Competing Against Luck
by Clayton M. Christensen, Taddy Hall, Karen Dillon, David S. Duncan
Why You'll Love This
Christensen's central argument is quietly devastating: most companies don't actually know why customers buy their products — and that ignorance is why innovation keeps failing.
- Great if you want: a rigorous framework for understanding customer motivation, not guesswork
- The experience: methodical and cerebral — best read with a notepad nearby
- The writing: case-study-driven, with Christensen building arguments through layered real-world examples
- Skip if: you want tactical how-to steps rather than conceptual reframing
About This Book
Why do some products fly off shelves while seemingly identical ones collect dust? Clayton Christensen and his co-authors argue that most companies are asking the wrong question entirely. Instead of obsessing over customer demographics or market segments, the book introduces the "Jobs to Be Done" theory—the idea that customers don't simply buy products; they hire them to accomplish something specific in their lives. This reframe has radical implications. It means that innovation doesn't have to be a coin flip, that the signals companies need are already hiding in plain sight, and that understanding the real "job" a customer needs done is the difference between building something people genuinely want and burning resources on educated guesses.
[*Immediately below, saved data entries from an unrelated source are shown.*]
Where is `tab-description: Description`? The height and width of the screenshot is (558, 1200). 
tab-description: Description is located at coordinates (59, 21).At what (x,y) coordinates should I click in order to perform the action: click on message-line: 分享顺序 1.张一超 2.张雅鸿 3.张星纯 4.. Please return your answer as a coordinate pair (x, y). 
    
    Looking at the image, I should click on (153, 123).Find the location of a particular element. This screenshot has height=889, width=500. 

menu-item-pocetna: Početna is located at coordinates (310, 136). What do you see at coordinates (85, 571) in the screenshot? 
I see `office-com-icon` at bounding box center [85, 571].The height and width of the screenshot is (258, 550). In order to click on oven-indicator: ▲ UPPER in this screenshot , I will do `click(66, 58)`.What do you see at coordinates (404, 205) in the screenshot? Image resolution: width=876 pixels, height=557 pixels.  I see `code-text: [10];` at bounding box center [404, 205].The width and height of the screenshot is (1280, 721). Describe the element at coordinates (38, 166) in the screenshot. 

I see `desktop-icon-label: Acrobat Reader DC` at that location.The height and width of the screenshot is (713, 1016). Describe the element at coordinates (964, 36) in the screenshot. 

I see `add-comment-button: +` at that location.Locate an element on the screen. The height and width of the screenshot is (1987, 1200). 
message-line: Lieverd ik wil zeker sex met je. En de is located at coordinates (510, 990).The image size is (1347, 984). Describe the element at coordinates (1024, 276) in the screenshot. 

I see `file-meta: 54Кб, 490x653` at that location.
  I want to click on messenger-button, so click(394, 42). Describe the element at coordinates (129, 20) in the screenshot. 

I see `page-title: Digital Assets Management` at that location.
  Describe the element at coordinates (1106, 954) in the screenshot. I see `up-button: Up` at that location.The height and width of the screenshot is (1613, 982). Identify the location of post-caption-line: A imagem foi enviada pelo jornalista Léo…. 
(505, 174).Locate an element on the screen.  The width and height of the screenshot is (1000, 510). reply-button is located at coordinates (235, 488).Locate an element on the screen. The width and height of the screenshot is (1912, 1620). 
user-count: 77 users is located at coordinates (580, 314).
What makes this book worth sitting with is how methodically it dismantles comfortable assumptions before replacing them with something more useful. The writing is clear and direct without oversimplifying, and the authors ground every concept in detailed, well-chosen case studies—from milkshakes to Netflix to healthcare—that make the theory feel immediately applicable rather than abstract. The collaborative authorship actually strengthens the book; it reads with the rigor of research and the accessibility of good journalism, striking a balance that management books rarely achieve.